* What you have to do
Reproduce every entry below, switching "dropdown" to "menu" and leaving everything else unchanged.

* Records for this exercise
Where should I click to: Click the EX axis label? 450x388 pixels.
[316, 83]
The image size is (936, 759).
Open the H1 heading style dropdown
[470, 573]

* Task result
Where should I click to: Click the EX axis label? 450x388 pixels.
[316, 83]
The image size is (936, 759).
Open the H1 heading style menu
[470, 573]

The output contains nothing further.